Il a rendu une grosse fierté aux bloggeurs sénégalais et africains. « Vous savez les posts de Souleymane sont devenus le blog francophone, voire africain, le plus lu. Je pense qu'il mérite du respect ».

Menacé de mort, S.J. Diop mit en garde Me Wade en mars 2006 dans son émission hebdomadaire à Radio Tam Tam le prenant comme responsable de tout ce qui pourrait lui arriver.

Il fustigeait sans cesse la transhumance politique et l'exercice solitaire du pouvoir : « C’est une autre bizarrerie de la politique d’ouverture initiée par Abdoulaye Wade. Ceux qui ont dissous leurs partis dans le PDS ont été les plus mal récompensés. Abdou Fall est réduit au silence, Serigne Diop à l’isolement, Mbaye Jacques Diop à l’oubli, Iba Der Thiam au protocole. Plastronnent au sommet de la reconnaissance Abdou Rahim Agne et Djibo Kâ, chefs de leurs partis (...) Sous Wade, Premier ministre est devenu un titre honorifique. Souleymane Ndéné Ndiaye n’est déjà plus qu’un vestige. Nous avions aussi un ministre des Finances, jusqu’à ce que le chef de l’Etat le dépouille de tout pour habiller son fils. Pour mériter le respect d’Abdoulaye Wade, il faut être courageux et bête. Puisqu’il veut que rien ne lui résiste, maître Wade est toujours à la conquête de nouveaux cœurs. De là lui vient que pour mieux l’intriguer, il faut lui résister ».


II°) Le requiem du Sopi

Le Sopi a connu une triste fin, une descente aux enfers, une poignante chute sans fin, Maitre Wade ne récoltant que 34,20 % à l'élection du 25 mars 2012.


1) L'homme de l'alternance

Orateur doué, fin tacticien, il mène, lors de l'élection présidentielle de 2007, une campagne rapide et efficace sous le slogan du « Sopi » (« changement » en wolof) et parvient à mettre fin à 40 ans de pouvoir socialiste au Sénégal, avec 31 % des suffrages au premier tour contre 41,3 % pour Abdou Diouf.

Grâce notamment à un fort report de voix de Moustapha Niasse (arrivé en troisième position) sur sa candidature, il obtient 58,1 % au second tour du scrutin.

Lors de l'a présidentielle du 25 février 2007, Wade est réélu dès le premier tour face à quatorze candidats, avec 55,79 % des voix.


2) L'avertissement sans frais des élections locales du 22 mars 2009

La victoire de l’opposition aux élections rurales, municipales et régionales fut un sérieux revers pour le chef de l’État. Mais aussi pour son fils Karim, qui briguait la mairie de Dakar sans le dire ouvertement, un poste qui devait le placer en bonne position pour succéder à son père à la tête de l'Etat en 2012.
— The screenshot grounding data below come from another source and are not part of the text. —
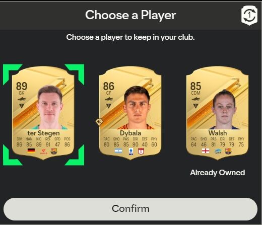
Task: Select the Dybala 86 CF card
Action: [130, 113]
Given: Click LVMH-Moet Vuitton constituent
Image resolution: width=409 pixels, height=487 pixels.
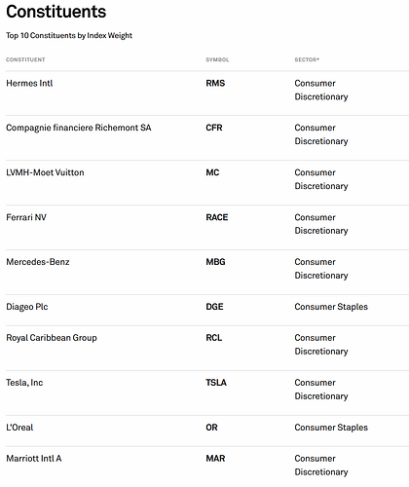Looking at the screenshot, I should (x=45, y=172).
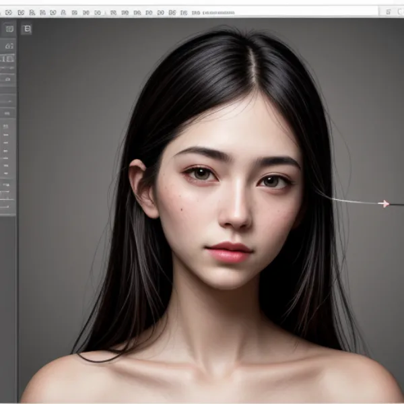
Task: Click the second-to-last icon in top-right corner
Action: 387,12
« De manière non équivoque le peuple sénégalais a exprimé son rejet de la politique et des méthodes de gestion d’Abdoulaye Wade qui ont fini de ruiner le pays » déclarera Khalifa SalI le vainqueur et tête de liste à Dakar pour la coalition d’opposition Benno Siggil Sénégal.
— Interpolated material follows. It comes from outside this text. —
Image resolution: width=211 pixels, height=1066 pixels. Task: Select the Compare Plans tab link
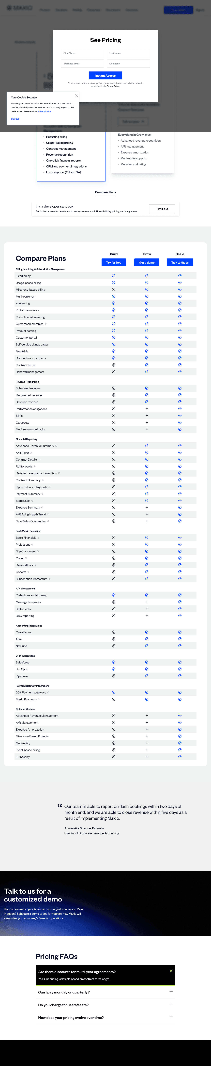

Malgré cette défaite, Wade nargua ses compatriotes en nommant son fils au juteux poste de ministre d'Etat chargé de la Coopération internationale, de l'aménagement du territoire, des transports aériens et des infrastructures.


3) La journée historique et le Mouvement du 23 juin (M23)
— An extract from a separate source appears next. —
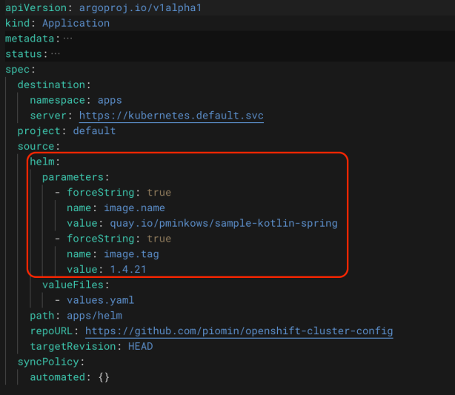
Task: Expand the folded metadata section ellipsis
Action: click(x=68, y=39)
Abdoulaye Wade fut contraint au retrait de leur funeste projet de loi instituant un prétendu ticket présidentiel. Le chambardement du dispositif institutionnel était entrepris au seul dessein cynique de dévolution monarchique du pouvoir.

Ce jeudi 23 juin 2011, la société civile et les partis d’opposition sénégalais n’ont pas seulement remporté une victoire en obtenant le retrait du projet de réforme constitutionnelle. Ils ont aussi fait le constat qu’ils pouvaient faire reculer le pouvoir en s’appuyant sur la rue.


4) La sortie par le bas ou la descente aux enfers du Sopi

Un rapport rédigé notamment par Alexis Arieff à l’usage des Congressistes américains, titré : « Senegal - Background and Us relations », donne du Sénégal une image très mitigée où les mauvais côtés prennent le pas sur les performances.

Notamment les coupures d’électricité, le chômage, le prix de la nourriture, la situation socio-économique délétère, le trafic de drogue, la corruption et les tentatives du Président de prolonger son mandat. Dans certains cas, les manifestations ont conduit à des émeutes et à des violences. Cela a été dit avant les fameuses émeutes de l’électricité du 27 juin, et donc avant la contestation du 23 juin contre l’introduction d’une nouvelle clause dans la Constitution avec le « fameux quart bloquant ».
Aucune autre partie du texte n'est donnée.